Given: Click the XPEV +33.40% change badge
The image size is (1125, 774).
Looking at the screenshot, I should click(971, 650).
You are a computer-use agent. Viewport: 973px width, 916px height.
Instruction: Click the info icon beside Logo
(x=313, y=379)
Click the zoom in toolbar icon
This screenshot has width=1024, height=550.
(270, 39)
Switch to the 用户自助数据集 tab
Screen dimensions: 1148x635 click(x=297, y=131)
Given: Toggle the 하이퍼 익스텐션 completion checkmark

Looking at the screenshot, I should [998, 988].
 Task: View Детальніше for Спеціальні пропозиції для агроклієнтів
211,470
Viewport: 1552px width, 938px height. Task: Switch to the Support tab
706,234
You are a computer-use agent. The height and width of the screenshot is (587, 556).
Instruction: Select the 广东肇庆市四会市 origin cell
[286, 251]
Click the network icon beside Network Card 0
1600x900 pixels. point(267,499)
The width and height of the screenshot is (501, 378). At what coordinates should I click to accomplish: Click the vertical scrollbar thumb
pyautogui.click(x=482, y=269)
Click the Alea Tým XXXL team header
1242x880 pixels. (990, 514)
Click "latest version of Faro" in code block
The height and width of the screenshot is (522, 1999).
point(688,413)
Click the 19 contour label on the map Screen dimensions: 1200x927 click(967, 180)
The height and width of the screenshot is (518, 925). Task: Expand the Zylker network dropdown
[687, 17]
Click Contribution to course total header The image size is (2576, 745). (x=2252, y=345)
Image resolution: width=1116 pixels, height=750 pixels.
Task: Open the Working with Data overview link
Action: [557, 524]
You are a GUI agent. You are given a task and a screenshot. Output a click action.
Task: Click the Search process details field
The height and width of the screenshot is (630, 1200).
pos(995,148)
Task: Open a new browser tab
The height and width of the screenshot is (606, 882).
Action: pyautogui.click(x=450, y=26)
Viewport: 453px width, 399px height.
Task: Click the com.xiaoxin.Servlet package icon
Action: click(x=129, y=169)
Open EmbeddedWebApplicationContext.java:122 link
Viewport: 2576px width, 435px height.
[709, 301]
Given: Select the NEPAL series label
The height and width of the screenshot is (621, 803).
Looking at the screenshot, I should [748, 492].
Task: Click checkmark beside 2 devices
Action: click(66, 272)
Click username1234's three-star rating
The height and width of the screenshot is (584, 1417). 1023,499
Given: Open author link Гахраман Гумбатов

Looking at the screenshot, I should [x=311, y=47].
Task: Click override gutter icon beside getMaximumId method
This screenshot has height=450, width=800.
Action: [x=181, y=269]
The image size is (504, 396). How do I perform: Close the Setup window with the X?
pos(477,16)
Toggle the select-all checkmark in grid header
__________
## What is required
Your reply should consist of the records, copied exactly.

## Final answer
Given: Click the XPEV +33.40% change badge
The image size is (1125, 774).
Looking at the screenshot, I should click(971, 650).
You are a computer-use agent. Viewport: 973px width, 916px height.
Instruction: Click the info icon beside Logo
(x=313, y=379)
Click the zoom in toolbar icon
This screenshot has width=1024, height=550.
(270, 39)
Switch to the 用户自助数据集 tab
Screen dimensions: 1148x635 click(x=297, y=131)
Given: Toggle the 하이퍼 익스텐션 completion checkmark

Looking at the screenshot, I should [998, 988].
 Task: View Детальніше for Спеціальні пропозиції для агроклієнтів
211,470
Viewport: 1552px width, 938px height. Task: Switch to the Support tab
706,234
You are a computer-use agent. The height and width of the screenshot is (587, 556).
Instruction: Select the 广东肇庆市四会市 origin cell
[286, 251]
Click the network icon beside Network Card 0
1600x900 pixels. point(267,499)
The width and height of the screenshot is (501, 378). At what coordinates should I click to accomplish: Click the vertical scrollbar thumb
pyautogui.click(x=482, y=269)
Click the Alea Tým XXXL team header
1242x880 pixels. (990, 514)
Click "latest version of Faro" in code block
The height and width of the screenshot is (522, 1999).
point(688,413)
Click the 19 contour label on the map Screen dimensions: 1200x927 click(967, 180)
The height and width of the screenshot is (518, 925). Task: Expand the Zylker network dropdown
[687, 17]
Click Contribution to course total header The image size is (2576, 745). (x=2252, y=345)
Image resolution: width=1116 pixels, height=750 pixels.
Task: Open the Working with Data overview link
Action: [557, 524]
You are a GUI agent. You are given a task and a screenshot. Output a click action.
Task: Click the Search process details field
The height and width of the screenshot is (630, 1200).
pos(995,148)
Task: Open a new browser tab
The height and width of the screenshot is (606, 882).
Action: pyautogui.click(x=450, y=26)
Viewport: 453px width, 399px height.
Task: Click the com.xiaoxin.Servlet package icon
Action: click(x=129, y=169)
Open EmbeddedWebApplicationContext.java:122 link
Viewport: 2576px width, 435px height.
[709, 301]
Given: Select the NEPAL series label
The height and width of the screenshot is (621, 803).
Looking at the screenshot, I should [748, 492].
Task: Click checkmark beside 2 devices
Action: click(66, 272)
Click username1234's three-star rating
The height and width of the screenshot is (584, 1417). 1023,499
Given: Open author link Гахраман Гумбатов

Looking at the screenshot, I should [x=311, y=47].
Task: Click override gutter icon beside getMaximumId method
This screenshot has height=450, width=800.
Action: [x=181, y=269]
The image size is (504, 396). How do I perform: Close the Setup window with the X?
pos(477,16)
Toggle the select-all checkmark in grid header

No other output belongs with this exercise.